On a bright, cloudless day, in the court yard of a school on the outskirts of Bamako, in Mali, groups of women turn dye and white cloth into brightly coloured hopes for the future.
“This project has brought me a lot, because, thanks to God, I can do my own work,” said Zenaib Walet Amadou. “We must have success, be it here or outside Mali.”
For Amadou standing in the hot, bright sunshine of Malian summer’s day, dying cloth is not merely about making money to support her family, it was about regaining her dignity.
In 2014, she and her five children fled her town of Bourem in the Gao region of northern Mali when fighting broke out between rival Tuareg coalition forces. She eventually found her way to Bamako, but work was hard to come by and she soon found that she was reduced to begging and hand outs in order to support her family.
Then came an opportunity to learn dye making and other small business skills, through the NGO
Association Femmes Battues, and she jumped at it. The project has helped to retrain her and 106 other internally displaced women from escaping the violence of the conflict taking place in northern Mali.
The income-generating project is funded by the Human Rights and Protection Division (HRPD) of the UN Multidimensional Integrated Stabilization Mission in Mali (MINUSMA). The division’s director, Guillaume Ngefa, said that supporting such a project fits perfectly with the division’s work in the country.
“Our experience in working with victims is that documenting serious violations of human rights is not enough,” he said. “You investigate, you report and then you release the report, but what could be the next step?”

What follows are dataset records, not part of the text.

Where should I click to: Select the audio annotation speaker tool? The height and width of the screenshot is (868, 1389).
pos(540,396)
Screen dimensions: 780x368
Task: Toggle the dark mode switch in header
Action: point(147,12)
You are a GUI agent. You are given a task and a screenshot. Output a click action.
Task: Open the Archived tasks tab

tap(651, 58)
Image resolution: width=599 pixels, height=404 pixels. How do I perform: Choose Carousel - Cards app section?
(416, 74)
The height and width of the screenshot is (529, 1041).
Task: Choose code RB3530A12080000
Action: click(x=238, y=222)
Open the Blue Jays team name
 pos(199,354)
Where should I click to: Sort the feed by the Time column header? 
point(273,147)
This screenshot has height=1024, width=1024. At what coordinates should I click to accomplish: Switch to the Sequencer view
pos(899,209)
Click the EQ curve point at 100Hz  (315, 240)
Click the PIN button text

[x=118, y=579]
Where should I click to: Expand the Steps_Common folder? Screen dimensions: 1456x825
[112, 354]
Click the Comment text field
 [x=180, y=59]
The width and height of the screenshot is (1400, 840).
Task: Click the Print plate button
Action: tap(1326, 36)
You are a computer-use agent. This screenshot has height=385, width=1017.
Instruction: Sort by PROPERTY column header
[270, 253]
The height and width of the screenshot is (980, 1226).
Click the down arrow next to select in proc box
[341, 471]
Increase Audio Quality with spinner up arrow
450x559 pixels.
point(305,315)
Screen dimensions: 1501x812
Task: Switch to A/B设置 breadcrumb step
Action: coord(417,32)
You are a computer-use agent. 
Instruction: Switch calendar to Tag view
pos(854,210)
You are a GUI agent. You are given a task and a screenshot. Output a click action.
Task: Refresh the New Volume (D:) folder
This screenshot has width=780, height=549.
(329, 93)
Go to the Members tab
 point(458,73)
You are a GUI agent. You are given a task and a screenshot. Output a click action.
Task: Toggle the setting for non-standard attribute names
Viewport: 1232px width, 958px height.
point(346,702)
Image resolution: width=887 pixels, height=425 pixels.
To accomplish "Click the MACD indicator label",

Since 2012, Mali has been embroiled in conflicts in the North, involving anti-government military coalitions and jihadist forces. This fighting has led to numerous attacks on civilian, military and government personnel and has caused huge instability, including the displacement of thousands from their homes.
MINUSMA HRPD has documented these human rights violations, reporting on a systemic and endemic culture of impunity. The team has documented abuses by all parties to the conflict including summary and extrajudicial executions, arbitrary and illegal arrests and detention, torture, sexual, and gender based violence, and the looting and destruction of property.
But, Ngefa said it wasn’t enough to just report on what was happening to people.
“These people were victims of serious human rights violations and at the same time exposed to some situations that are not good for their dignity,” he said. “So we decided to fund an NGO to work with women in particular to create activities that can generate income for them.”
This project has provided more than 100 women displaced from fighting in the North of the country with new opportunities and professions. In addition to learning how to dye cloth, some women have also learned how to make dried fruit snacks and juices to sell in markets.
“We have seen an improvement in their living conditions,” said Fataumata Kane Diallo, the project trainer with
Associations Femmes Battues.
Adama Maiga also escaped from Gao in the North, with just her children and the clothes on her back. Since finding work with the project, she said that she can provide for her family once again.
“It is important to work because we can earn money, at least what we need by the sweat of our brow,” she said. “We can eat and support our children. They can go to school, so it is a lot.”
For Ngefa, by supporting projects like this, victims of violence learn that human rights can also provide tangible solutions.
“We gave hope to the victims so that they know they are not forgotten,” he said.